Sheen stays to sidelines
By AP Movie Writer DAVID GERMAIN (The Associated Press)
TORONTO (AP) – Michael Sheen never felt he was playing second fiddle as British leader Tony Blair or TV interviewer David Frost.
It was simply inevitable that his characters would take a back seat to the huge personalities they were up against: Elizabeth II in “The Queen” and Richard Nixon in “Frost/Nixon.”
Sheen prefers characters who are more of a cipher, the 40-year-old actor said in an interview at September’s Toronto International Film Festival, where his soccer drama “The Damned United” played in advance of its theatrical release today.
In “The Damned United,” Sheen plays British coaching legend Brian Clough during his short, disastrous tenure at Leeds United, the championship team he took over from a bitter rival in 1974.
Clough, who died in 2004, was a polarizing figure for British sports fans, always ready to laud his own talents and criticize opponents.

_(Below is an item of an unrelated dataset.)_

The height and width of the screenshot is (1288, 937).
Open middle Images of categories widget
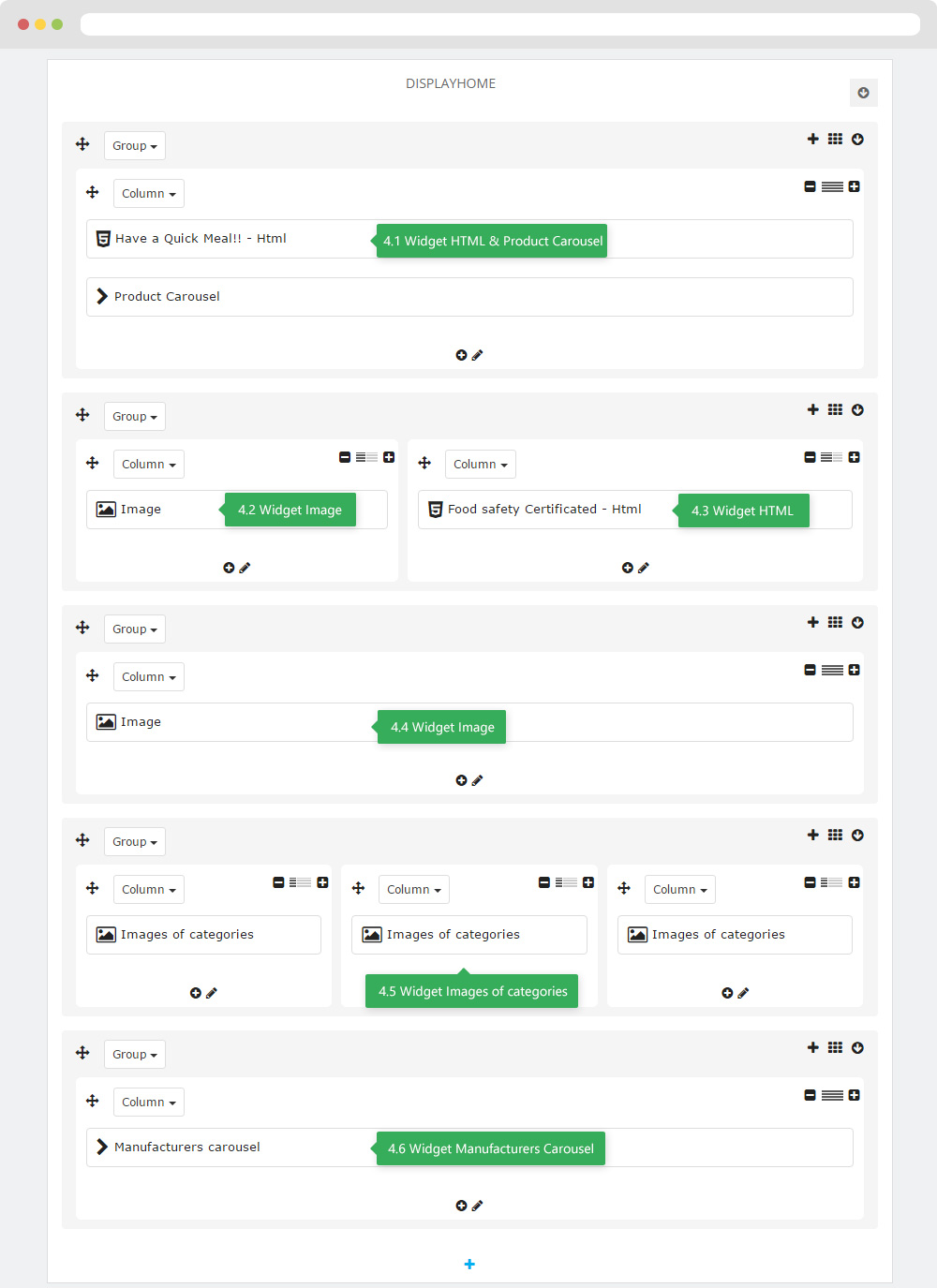469,935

“When he came on the TV, people either hated him or they loved him, and even if they hated him, they still couldn’t help but just laugh and be entertained,” said Sheen, who considered pursuing a soccer career before he took up acting in his midteens. “I always found him quite sort of an unsettling figure when I was a kid, because ... I could sense that there was a real anger in him.”